The Company has a structured Group Risk Management Framework, designed to identify, assess and mitigate risks appropriately. The Risk Management Committee has been entrusted with the responsibility to assist the Board in:

a) overseeing the Company's enterprise wide risk management framework;

b) ensuring that all material Strategic and Commercial risks including Cybersecurity, Safety and Operations, Compliance, Control and Financial risks have been identified and assessed; and

c) ensuring that all adequate risk mitigation measures are in place to address these risks.

Further details on the risk management activities including the implementation of risk management policy, key risks identified and their mitigations are covered in Management Discussion and Analysis Report, which forms part of this Annual Report.

Internal Financial Controls

The key internal financial controls have been documented, automated wherever possible and embedded in the respective business processes.

Assurance to the Board on the effectiveness of internal financial controls is obtained through Three

Lines of Defence which include:

a) Management reviews and self-assessment;

b) Continuous controls monitoring by functional experts; and

c) Independent design and operational testing by the Group

Internal Audit function.

The Company believes that these systems provide reasonable assurance that the Company's internal financial controls are adequate and are operating effectively as intended.

Directors and Key Managerial Personnel

In accordance with the provisions of the Act and the Articles of Association of the Company, Shri Nikhil R. Meswani and Ms. Isha M. Ambani, Directors of the Company, retire by rotation at the ensuing AGM. The Board of Directors of the Company, based on the recommendation of the

Human Resources, Nomination and Remuneration (HRNR) Committee, have recommended their re-appointment.

The members of the Company, vide resolutions passed through postal ballot, approved:

i. appointment of Shri Haigreve

Khaitan as an Independent

Director of the Company for a term of 5 (five) consecutive years, i.e., upto March 31, 2029;

ii. re-appointment of His Excellency Yasir Othman H. Al Rumayyan as an Independent Director of the Company for a second term of 5 (five) consecutive years, i.e., upto July 18, 2029; and

iii. re-appointment of Shri P.M.S. Prasad as a Whole-time Director, designated as an Executive Director of the Company, for a period of 5 (five) years, with effect from August 21, 2024.

In the opinion of the Board, Shri Haigreve Khaitan and His Excellency Yasir Othman H. Al

Rumayyan possess requisite expertise, integrity, experience and proficiency.

The Board of Directors based on the recommendation of the

HRNR Committee:

a) approved re-appointment of Shri Hital R. Meswani as a Whole-time Director, designated as an Executive Director of the Company, for a period of 5 (five) years, with effect from August 4, 2025; and

b) appointed Shri Anant M. Ambani as a Whole-time Director, designated as an Executive Director of the Company, for a period of 5 (five) years, with effect from May 1, 2025.

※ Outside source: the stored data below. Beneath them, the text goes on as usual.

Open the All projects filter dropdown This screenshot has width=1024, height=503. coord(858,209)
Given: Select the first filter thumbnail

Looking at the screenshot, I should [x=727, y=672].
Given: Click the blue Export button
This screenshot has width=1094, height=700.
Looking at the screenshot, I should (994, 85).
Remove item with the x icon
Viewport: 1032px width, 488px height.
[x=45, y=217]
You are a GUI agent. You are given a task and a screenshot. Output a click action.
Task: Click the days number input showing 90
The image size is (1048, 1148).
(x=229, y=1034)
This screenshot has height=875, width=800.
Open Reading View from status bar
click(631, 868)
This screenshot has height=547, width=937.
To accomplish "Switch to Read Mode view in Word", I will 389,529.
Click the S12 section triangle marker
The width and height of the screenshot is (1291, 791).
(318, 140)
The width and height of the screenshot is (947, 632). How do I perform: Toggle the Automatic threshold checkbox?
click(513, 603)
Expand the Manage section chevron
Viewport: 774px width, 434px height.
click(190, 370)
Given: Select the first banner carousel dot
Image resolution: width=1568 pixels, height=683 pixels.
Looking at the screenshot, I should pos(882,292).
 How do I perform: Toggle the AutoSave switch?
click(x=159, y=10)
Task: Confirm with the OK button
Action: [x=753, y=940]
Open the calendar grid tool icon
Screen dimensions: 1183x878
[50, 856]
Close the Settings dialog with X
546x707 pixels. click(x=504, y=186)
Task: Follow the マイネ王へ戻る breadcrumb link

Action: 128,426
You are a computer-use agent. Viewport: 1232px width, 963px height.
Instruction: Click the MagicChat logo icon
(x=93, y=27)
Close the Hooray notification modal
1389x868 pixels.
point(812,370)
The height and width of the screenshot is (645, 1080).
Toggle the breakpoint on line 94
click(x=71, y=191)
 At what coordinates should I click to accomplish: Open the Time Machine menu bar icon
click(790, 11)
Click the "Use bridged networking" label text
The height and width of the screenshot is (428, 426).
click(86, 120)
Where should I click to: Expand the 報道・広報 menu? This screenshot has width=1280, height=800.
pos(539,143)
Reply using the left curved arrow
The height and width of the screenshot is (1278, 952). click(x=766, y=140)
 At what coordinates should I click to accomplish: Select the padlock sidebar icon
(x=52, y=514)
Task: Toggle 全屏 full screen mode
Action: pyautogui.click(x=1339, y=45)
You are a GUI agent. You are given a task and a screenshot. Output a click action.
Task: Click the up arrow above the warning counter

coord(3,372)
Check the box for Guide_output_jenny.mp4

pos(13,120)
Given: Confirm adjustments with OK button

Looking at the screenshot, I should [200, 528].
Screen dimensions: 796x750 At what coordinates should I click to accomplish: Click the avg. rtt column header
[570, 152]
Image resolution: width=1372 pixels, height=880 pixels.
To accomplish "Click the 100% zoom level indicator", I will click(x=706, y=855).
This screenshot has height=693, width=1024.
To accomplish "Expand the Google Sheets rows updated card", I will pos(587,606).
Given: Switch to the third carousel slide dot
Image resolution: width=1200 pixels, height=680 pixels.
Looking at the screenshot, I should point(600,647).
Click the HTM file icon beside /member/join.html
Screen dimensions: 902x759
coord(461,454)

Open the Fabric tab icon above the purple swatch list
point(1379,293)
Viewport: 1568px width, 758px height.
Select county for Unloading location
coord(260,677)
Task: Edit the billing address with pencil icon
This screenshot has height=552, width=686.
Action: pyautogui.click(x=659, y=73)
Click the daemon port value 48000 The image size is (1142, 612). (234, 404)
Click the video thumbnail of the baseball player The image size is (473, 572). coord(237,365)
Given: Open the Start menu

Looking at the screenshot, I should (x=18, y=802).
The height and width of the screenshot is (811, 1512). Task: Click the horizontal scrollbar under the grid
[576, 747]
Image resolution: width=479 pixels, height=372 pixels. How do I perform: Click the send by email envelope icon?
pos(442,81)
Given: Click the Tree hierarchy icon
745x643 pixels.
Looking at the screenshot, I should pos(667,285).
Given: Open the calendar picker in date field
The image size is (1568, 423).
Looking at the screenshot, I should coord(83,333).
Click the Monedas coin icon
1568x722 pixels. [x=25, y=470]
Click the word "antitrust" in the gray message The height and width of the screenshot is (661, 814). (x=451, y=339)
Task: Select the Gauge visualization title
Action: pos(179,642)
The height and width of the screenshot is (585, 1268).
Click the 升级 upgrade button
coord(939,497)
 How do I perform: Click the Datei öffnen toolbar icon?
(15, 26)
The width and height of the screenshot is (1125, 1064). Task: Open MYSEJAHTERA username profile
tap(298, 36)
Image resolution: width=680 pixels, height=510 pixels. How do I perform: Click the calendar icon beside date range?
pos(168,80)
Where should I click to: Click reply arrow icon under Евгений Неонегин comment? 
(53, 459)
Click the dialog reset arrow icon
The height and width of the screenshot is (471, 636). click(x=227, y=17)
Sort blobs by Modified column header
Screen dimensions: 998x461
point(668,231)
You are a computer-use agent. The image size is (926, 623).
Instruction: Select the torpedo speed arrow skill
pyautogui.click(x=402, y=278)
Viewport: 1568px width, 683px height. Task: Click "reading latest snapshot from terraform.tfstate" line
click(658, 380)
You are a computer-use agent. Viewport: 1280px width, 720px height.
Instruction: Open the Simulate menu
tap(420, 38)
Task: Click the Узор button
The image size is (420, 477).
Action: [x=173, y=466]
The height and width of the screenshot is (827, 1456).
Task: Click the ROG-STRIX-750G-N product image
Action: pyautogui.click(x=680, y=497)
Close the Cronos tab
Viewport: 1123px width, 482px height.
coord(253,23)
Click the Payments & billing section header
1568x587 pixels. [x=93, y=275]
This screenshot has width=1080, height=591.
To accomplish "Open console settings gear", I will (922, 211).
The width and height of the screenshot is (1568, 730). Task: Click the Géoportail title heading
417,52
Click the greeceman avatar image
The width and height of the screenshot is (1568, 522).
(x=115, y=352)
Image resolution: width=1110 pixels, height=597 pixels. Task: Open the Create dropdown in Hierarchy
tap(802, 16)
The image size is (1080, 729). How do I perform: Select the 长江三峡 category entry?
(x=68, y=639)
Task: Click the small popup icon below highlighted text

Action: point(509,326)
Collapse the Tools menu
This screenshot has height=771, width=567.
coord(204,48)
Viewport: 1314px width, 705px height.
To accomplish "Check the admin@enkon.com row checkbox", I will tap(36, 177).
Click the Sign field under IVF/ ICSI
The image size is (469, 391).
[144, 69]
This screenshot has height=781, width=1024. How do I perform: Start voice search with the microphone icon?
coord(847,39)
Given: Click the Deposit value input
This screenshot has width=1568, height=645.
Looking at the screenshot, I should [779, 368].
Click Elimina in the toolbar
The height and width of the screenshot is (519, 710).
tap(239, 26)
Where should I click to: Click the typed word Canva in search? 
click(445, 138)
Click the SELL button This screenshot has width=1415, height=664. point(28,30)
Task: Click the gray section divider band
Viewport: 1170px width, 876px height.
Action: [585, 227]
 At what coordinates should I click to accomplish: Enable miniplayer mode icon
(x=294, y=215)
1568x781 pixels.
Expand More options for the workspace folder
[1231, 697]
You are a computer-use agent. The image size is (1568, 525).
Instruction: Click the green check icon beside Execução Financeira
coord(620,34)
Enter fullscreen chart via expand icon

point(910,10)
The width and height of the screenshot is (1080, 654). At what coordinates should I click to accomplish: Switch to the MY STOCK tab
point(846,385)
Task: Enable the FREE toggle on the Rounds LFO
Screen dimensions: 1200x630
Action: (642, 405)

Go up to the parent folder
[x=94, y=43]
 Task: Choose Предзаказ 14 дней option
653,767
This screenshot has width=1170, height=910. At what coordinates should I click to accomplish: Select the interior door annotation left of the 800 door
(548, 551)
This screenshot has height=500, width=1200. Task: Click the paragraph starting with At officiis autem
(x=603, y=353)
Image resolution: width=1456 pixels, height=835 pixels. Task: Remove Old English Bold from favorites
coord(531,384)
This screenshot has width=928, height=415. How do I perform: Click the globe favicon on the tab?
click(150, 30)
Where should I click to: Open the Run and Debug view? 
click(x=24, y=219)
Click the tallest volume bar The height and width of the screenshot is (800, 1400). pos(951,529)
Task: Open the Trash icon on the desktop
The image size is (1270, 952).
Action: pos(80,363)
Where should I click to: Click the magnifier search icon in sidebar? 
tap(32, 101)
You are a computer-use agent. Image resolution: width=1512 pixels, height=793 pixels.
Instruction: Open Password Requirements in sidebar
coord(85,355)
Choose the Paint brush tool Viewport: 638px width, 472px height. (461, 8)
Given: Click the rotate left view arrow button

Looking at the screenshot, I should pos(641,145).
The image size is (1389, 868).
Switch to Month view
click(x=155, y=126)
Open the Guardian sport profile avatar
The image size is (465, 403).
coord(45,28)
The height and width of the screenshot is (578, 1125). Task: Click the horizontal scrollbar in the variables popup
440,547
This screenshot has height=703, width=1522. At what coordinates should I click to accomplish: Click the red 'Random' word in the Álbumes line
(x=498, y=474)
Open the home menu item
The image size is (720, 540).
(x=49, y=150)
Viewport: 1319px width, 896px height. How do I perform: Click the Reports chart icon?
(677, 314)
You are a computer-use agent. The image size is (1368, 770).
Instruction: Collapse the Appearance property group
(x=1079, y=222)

The Company has received declarations from all the Independent Directors of the Company confirming that:

a) they meet the criteria of independence prescribed under the Act and the Listing

Regulations; and

b) they have registered their names in the Independent

Directors' Databank.

The Company has devised, inter alia, the following policies viz.:

a) Policy for selection of Directors and determining Directors' independence; and

b) Remuneration Policy for Directors, Key Managerial Personnel and other employees.

The Policy for selection of Directors and determining Directors' independence sets out the guiding principles for the HRNR Committee for identifying persons who are qualified to become Directors and to determine the independence of Directors, while considering their appointment as independent directors of the Company. The Policy also provides for the factors in evaluating the suitability of individual board members with diverse background and experience that are relevant for the Company's operations. The Policy is available on the Company's website and can be accessed at https://www.ril.com/ sites/default/files/reports/Policy-for-Selection-of-Directors.pdf.

The Company's remuneration policy is directed towards rewarding performance, based on review of achievements. The remuneration policy is in consonance with existing industry practice. The Policy is available on the Company's website and can be accessed at https://www.ril.com/sites/ default/files/reports/Remuneration-Policy-for-Directors.pdf.

Performance Evaluation

The Company has a policy for performance evaluation of the Board, Committees and other individual Directors (including Independent Directors) which includes criteria for performance evaluation of Non-Executive Directors and Executive Directors.

In accordance with the manner of evaluation specified by the HRNR Committee, the Board carried out annual performance evaluation of the Board, its Committees and Individual Directors. The Independent Directors carried out annual performance evaluation of the Chairman, the non-independent directors and the

Board as a whole. The Chairman of the respective Committees shared the report on evaluation with the respective Committee members. The performance of each Committee was evaluated by the Board based on the report of evaluation received from the respective Committees.

Employees' Stock Option Scheme

The HRNR Committee, through RIL ESOS 2017 Trust administers and monitors Reliance Industries Limited

Employees' Stock Option Scheme 2017 (ESOS-2017).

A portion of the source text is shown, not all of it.